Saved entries
---

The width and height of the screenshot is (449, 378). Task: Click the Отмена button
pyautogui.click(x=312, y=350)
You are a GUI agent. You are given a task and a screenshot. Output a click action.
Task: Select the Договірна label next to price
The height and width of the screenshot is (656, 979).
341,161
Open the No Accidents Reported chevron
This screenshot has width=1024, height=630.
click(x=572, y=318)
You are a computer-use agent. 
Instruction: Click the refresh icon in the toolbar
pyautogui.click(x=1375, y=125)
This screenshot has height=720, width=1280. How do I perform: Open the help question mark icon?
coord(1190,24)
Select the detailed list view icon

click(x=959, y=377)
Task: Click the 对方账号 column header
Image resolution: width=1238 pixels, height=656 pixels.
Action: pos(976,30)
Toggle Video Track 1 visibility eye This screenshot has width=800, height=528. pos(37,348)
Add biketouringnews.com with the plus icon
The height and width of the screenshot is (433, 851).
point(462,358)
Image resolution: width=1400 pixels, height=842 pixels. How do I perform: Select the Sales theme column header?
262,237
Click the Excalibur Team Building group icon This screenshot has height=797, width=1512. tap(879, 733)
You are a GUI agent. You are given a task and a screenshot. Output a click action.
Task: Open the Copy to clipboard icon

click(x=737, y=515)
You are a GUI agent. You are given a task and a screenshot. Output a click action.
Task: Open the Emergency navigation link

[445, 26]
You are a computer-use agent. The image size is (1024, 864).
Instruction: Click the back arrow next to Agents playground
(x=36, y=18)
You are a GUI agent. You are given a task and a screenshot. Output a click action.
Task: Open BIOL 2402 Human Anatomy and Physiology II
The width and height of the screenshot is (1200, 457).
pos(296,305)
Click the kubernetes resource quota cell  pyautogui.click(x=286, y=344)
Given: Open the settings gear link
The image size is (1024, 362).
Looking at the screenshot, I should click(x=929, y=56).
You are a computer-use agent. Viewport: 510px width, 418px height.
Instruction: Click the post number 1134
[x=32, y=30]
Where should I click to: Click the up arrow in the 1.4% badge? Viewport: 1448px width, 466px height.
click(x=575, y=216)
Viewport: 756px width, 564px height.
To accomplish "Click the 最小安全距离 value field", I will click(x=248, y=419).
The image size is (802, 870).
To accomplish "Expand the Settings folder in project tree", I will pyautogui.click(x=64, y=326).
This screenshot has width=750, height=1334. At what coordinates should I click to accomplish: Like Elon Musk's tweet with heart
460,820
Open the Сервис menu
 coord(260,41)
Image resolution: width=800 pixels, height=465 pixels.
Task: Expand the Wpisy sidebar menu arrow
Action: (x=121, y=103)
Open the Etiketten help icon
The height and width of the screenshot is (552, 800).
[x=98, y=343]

---

▸ Work required: Starting from the line holding "Image resolution: width=1400", restate the remaining lines of the data word for word, including the last.

▸ Result:
Image resolution: width=1400 pixels, height=842 pixels. How do I perform: Select the Sales theme column header?
262,237
Click the Excalibur Team Building group icon This screenshot has height=797, width=1512. tap(879, 733)
You are a GUI agent. You are given a task and a screenshot. Output a click action.
Task: Open the Copy to clipboard icon

click(x=737, y=515)
You are a GUI agent. You are given a task and a screenshot. Output a click action.
Task: Open the Emergency navigation link

[445, 26]
You are a computer-use agent. The image size is (1024, 864).
Instruction: Click the back arrow next to Agents playground
(x=36, y=18)
You are a GUI agent. You are given a task and a screenshot. Output a click action.
Task: Open BIOL 2402 Human Anatomy and Physiology II
The width and height of the screenshot is (1200, 457).
pos(296,305)
Click the kubernetes resource quota cell  pyautogui.click(x=286, y=344)
Given: Open the settings gear link
The image size is (1024, 362).
Looking at the screenshot, I should click(x=929, y=56).
You are a computer-use agent. Viewport: 510px width, 418px height.
Instruction: Click the post number 1134
[x=32, y=30]
Where should I click to: Click the up arrow in the 1.4% badge? Viewport: 1448px width, 466px height.
click(x=575, y=216)
Viewport: 756px width, 564px height.
To accomplish "Click the 最小安全距离 value field", I will click(x=248, y=419).
The image size is (802, 870).
To accomplish "Expand the Settings folder in project tree", I will pyautogui.click(x=64, y=326).
This screenshot has width=750, height=1334. At what coordinates should I click to accomplish: Like Elon Musk's tweet with heart
460,820
Open the Сервис menu
 coord(260,41)
Image resolution: width=800 pixels, height=465 pixels.
Task: Expand the Wpisy sidebar menu arrow
Action: (x=121, y=103)
Open the Etiketten help icon
The height and width of the screenshot is (552, 800).
[x=98, y=343]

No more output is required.